Students and Faculty Join for Jam Session
April 4, 2014
The ’Sco served as an experimental music mecca last Monday, attracting TIMARA majors, sound technicians and programmers alike for an improvised electroacoustic showcase. College senior Adam Hirsch, Conservatory senior Charles Glanders and doubledegree senior Devin Frenze of the experimental audiovisual ensemble Wisseler opened the show on saxophone, turntables and visuals, respectively. Their music and visuals were expertly coordinated and built symbiotically to a climax. The jam’s visual component began with slowly moving black and white forms that thematically mimicked the saxophone’s spacey sounds. Gradually, light blues overtook the black and white, followed by a rapid, multicolor potpourri of asymmetrical images that complemented the big bass of Glanders’s feedback loop.
The ’Sco-goers were engaged in the novel performance — many sat or laid down on the ground during Wisseler’s set, allowing the full audiovisual experience to wash over them. Some sat in silence, eyes closed, while others danced under the DJ box, hugged a column, sat on each other or did the robot. Hirsch’s saxophone added a melodic touch to a genre usually characterized by avant-garde, atonal sounds.
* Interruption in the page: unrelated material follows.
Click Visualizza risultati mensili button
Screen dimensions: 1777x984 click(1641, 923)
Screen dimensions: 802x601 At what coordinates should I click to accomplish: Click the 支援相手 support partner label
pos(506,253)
The added melody made the music more danceable and more accessible to a wider audience.
Wisseler was followed by Lyn Goeringer, visiting assistant professor of Computer Music and Digital Arts, and double-degree sophomore and TIMARA major Matt Omahan. Though Omahan usually plays with Wisseler, the two took the stage as a teacher-student duo, layering and looping ambient sounds to produce a rich, diverse soundscape. Goeringer spent much of the set bent over an iPad, manipulating sounds via touchscreen and Mac. Omahan added a MIDI board and knob controls to the mix. The pair crafted this musical ambience using improvised looped sounds punctuated with sudden deep bass rumbles. Shrill rhythmic sirens cut through the subtler interplay between synths and bass. The stage was lit with red overhead lights and blue and purple stage lights, creating an eerie glow reminiscent of the inside of a spaceship and adding to the general feeling that the whole experience was very much out of this world.
For the conclusion of the improvised jam session, Wisseler joined Goeringer and Omahan for a final piece. The complexity of Professor Goeringer’s loops and playful rhythmic hits meshed well with Wisseler’s web of melodic ambience. The performance was engaging and inventive, both visually and musically. But perhaps more importantly, it represented a successful collaboration between the audio and visual realms and an equalizing collaboration between professor and students.